Persistence of Zika Virus in Semen After Acute Infection

This is a prospective observational laboratory evaluation of the persistence rate of zika virus (ZIKV) infection in semen by real-time Reverse Transcriptase Polymerase Chain Reaction (RT-PCR), and assessment of ZIKV replication-competence in semen by isolation of ZIKV. Evaluation of the persistence of ZIKV and its replication-competence in semen samples will increase the understanding of the risk of sexual transmission of ZIKV infection in the post-viremic phase in non-epidemic settings.

Study Overview

• Status: Completed
• Conditions: Transmission; Zika Virus; Zika Virus Disease; Virus Shedding

Detailed Description

Objectives

1. To assess the duration of persistence of zika virus (ZIKV) in semen samples by means of RT-PCR, after acute ZIKV infection.
2. To assess replication fitness of ZIKV in semen, by isolation of ZIKV virions in culture.

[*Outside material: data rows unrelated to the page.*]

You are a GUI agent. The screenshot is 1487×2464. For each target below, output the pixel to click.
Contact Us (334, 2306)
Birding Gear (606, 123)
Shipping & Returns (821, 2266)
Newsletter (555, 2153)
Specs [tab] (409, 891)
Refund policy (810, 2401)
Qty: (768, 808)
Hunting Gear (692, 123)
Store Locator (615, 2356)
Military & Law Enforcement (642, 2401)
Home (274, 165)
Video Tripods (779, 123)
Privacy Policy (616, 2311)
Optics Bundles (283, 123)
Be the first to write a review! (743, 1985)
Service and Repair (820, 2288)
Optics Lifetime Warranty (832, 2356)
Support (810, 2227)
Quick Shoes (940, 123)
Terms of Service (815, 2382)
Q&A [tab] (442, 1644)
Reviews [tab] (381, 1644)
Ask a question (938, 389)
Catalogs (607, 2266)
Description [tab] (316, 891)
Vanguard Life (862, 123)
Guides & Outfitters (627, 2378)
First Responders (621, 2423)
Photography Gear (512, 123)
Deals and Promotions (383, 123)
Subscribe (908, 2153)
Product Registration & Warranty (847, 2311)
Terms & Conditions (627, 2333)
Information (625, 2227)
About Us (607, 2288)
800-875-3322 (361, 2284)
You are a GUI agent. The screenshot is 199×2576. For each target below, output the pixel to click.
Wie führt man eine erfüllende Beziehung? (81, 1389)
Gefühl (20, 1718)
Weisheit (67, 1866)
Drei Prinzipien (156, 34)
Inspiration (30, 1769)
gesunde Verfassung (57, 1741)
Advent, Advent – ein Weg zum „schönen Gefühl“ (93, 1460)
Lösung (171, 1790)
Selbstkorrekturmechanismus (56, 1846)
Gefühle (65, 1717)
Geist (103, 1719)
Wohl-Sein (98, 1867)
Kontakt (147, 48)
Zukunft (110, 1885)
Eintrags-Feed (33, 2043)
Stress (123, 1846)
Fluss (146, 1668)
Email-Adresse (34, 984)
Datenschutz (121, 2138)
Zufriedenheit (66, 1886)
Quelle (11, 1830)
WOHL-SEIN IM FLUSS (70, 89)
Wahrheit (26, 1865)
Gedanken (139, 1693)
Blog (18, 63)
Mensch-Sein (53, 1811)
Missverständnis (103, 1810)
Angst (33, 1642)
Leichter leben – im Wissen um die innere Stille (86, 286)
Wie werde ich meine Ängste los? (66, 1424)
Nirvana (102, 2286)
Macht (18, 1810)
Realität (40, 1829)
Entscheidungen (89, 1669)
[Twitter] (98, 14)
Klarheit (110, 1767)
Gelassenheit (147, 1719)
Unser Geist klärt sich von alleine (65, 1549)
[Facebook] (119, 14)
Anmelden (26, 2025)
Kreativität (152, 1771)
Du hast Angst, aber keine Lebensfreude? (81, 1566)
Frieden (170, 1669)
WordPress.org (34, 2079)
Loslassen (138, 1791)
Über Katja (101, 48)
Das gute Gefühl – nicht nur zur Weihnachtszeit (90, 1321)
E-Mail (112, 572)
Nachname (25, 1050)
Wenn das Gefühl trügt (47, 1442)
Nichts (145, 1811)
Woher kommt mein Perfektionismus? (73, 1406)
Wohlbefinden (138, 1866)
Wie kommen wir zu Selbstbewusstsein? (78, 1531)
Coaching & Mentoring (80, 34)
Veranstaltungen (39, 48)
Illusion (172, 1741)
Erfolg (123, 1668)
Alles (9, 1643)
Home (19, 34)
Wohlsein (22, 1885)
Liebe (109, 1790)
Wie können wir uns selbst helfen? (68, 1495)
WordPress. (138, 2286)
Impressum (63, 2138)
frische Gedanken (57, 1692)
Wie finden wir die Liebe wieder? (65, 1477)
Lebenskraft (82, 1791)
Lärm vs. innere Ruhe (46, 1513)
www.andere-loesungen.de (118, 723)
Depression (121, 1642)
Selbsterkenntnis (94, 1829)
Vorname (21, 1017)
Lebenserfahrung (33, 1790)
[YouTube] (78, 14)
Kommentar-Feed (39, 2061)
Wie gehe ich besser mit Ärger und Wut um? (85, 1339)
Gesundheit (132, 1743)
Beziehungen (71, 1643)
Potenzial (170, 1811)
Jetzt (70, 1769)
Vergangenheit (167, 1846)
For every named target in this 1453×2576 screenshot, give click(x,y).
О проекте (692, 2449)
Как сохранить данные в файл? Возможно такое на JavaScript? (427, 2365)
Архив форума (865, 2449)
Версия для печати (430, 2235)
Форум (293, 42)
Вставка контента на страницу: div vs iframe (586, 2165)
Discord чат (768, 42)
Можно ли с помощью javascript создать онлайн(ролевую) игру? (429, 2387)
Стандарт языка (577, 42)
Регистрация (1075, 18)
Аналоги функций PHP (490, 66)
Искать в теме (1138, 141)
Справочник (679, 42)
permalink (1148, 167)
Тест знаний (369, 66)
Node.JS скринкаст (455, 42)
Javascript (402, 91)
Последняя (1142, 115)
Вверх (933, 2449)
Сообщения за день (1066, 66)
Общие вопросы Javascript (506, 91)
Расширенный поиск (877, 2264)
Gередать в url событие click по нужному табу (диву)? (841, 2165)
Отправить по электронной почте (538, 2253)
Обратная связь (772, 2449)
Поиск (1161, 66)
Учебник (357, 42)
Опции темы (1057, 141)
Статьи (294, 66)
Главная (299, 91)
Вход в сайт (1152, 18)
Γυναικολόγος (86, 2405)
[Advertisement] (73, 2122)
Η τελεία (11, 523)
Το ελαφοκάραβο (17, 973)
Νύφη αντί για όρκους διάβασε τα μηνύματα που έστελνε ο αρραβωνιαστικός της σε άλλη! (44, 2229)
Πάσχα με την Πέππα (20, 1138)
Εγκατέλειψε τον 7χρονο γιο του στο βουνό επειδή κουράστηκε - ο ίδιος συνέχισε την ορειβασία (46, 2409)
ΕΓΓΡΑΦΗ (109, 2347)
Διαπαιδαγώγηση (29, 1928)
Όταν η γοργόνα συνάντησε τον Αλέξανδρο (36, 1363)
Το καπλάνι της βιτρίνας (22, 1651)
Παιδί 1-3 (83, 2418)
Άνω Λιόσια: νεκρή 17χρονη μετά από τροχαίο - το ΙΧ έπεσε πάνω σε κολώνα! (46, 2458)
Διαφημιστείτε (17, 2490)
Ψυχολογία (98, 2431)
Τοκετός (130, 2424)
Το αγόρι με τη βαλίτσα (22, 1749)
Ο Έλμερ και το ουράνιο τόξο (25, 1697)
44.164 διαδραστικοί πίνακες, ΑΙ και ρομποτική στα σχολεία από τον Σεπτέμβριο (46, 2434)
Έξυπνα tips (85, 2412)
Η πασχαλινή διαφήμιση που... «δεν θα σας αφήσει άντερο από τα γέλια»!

Study design, population, materials and methods: Prospective cohort study of persistence of zika virus (ZIKV) in semen samples of adult male patients who attend the outpatient clinic of the Institute of Tropical Medicine in Antwerp and who have a confirmed ZIKV infection (positive RT-PCR for ZIKV in a serum or urine sample at the time of inclusion). Clinical and epidemiological data will be recorded in a standardized Case Record Form (CRF). Baseline serum, blood and urine samples will be collected as required for routine clinical evaluation of an individual case and for arbovirus antibody detection assays; sampling of serum and urine collection for RT-PCR will be scheduled weekly until 2 consecutive semen samples test negative in ZIKV RT-PCR. ZIKV isolation will be attempted from each available semen sample with a positive PCR result. The semen analyses will include: sperm count, morphology, motility, leukocyte and erythrocyte count and pH of the semen. Serum at 4 weeks will be collected for ZIKV antibody detection assay.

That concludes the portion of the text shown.